(Listed records)

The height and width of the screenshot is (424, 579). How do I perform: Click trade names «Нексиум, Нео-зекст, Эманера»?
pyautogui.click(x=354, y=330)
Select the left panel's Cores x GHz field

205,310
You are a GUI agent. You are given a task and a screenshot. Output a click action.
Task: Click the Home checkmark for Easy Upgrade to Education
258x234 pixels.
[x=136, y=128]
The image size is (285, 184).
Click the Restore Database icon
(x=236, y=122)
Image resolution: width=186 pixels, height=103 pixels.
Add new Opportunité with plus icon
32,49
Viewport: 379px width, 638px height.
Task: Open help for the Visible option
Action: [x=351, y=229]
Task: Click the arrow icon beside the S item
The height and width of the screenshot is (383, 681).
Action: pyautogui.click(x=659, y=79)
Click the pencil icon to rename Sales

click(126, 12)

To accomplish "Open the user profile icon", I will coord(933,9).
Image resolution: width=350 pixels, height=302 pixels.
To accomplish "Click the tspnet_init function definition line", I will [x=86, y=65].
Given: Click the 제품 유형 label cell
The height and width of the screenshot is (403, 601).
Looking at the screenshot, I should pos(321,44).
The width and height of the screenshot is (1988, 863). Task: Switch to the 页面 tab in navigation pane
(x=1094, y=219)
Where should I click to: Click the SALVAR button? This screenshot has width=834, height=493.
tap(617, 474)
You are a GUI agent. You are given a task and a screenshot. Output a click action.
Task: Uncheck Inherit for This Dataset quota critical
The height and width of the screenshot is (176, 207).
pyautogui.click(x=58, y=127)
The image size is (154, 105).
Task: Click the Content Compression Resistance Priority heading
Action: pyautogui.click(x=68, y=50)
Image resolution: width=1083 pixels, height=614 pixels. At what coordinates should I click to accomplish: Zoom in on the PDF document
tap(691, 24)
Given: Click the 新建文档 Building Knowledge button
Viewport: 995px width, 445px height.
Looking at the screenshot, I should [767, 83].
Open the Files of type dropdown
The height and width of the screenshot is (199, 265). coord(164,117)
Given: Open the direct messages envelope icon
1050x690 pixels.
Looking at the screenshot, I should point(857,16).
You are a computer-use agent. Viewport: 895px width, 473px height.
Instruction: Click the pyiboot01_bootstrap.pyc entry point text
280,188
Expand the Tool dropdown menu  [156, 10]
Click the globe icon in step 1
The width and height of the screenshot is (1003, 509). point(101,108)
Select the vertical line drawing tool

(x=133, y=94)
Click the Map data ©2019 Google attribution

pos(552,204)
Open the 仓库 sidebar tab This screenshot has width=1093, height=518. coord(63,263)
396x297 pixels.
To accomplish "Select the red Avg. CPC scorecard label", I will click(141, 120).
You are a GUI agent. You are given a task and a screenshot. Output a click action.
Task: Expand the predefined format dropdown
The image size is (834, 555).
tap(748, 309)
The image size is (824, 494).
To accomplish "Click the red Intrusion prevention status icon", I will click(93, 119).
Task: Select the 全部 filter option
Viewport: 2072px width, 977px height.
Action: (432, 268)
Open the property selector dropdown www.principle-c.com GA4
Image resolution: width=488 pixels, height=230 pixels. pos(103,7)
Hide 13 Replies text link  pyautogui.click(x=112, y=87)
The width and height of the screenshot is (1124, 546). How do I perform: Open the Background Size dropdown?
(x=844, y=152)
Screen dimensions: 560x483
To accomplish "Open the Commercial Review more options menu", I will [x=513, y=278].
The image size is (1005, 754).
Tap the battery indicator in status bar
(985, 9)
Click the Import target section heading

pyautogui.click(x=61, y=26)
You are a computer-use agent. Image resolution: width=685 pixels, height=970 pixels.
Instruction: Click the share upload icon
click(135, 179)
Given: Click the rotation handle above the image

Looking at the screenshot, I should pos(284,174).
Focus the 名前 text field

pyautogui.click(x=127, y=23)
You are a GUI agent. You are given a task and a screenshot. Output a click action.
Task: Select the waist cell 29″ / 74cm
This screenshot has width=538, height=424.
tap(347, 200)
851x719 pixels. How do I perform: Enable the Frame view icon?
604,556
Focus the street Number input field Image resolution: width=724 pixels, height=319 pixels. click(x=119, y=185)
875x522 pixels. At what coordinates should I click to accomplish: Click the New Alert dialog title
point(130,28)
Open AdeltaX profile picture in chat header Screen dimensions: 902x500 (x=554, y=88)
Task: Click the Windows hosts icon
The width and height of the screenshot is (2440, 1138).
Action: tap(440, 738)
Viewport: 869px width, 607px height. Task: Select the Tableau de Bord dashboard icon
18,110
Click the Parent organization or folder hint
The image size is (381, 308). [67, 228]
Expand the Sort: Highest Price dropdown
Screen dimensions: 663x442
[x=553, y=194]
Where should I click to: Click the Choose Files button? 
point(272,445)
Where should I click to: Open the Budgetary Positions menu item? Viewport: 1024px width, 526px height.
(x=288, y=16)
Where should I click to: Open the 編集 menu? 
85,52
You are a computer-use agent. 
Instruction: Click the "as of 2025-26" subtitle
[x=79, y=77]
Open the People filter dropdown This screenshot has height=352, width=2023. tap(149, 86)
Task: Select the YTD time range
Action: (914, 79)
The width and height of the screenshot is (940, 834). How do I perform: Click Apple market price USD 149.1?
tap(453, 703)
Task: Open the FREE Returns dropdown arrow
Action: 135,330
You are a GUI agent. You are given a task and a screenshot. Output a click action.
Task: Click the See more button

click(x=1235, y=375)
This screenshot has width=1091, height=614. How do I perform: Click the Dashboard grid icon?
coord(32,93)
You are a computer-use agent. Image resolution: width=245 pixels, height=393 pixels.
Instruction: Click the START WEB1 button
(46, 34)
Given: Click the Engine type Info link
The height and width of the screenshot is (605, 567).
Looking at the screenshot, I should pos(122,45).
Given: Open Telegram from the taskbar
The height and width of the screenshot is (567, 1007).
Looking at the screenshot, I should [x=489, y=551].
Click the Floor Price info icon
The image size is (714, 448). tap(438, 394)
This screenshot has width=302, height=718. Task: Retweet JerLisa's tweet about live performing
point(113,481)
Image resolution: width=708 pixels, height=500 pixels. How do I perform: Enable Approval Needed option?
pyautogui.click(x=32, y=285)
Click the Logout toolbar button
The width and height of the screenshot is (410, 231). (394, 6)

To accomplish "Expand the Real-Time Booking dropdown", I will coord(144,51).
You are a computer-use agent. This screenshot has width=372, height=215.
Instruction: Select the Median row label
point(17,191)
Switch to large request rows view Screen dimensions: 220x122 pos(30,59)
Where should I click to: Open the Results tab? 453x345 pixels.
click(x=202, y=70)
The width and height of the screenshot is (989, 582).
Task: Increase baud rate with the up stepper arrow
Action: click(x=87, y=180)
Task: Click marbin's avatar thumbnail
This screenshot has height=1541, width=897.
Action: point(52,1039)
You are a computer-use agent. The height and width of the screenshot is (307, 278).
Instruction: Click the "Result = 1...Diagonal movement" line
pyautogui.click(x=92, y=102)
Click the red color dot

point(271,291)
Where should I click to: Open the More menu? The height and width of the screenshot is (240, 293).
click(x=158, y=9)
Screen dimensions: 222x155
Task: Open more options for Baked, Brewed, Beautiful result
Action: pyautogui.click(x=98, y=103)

(End Listed records)

◆ Directions
Check every line of the entries for the string "cell". Give only the number of lines that hold it.

◆ Exercise answer
2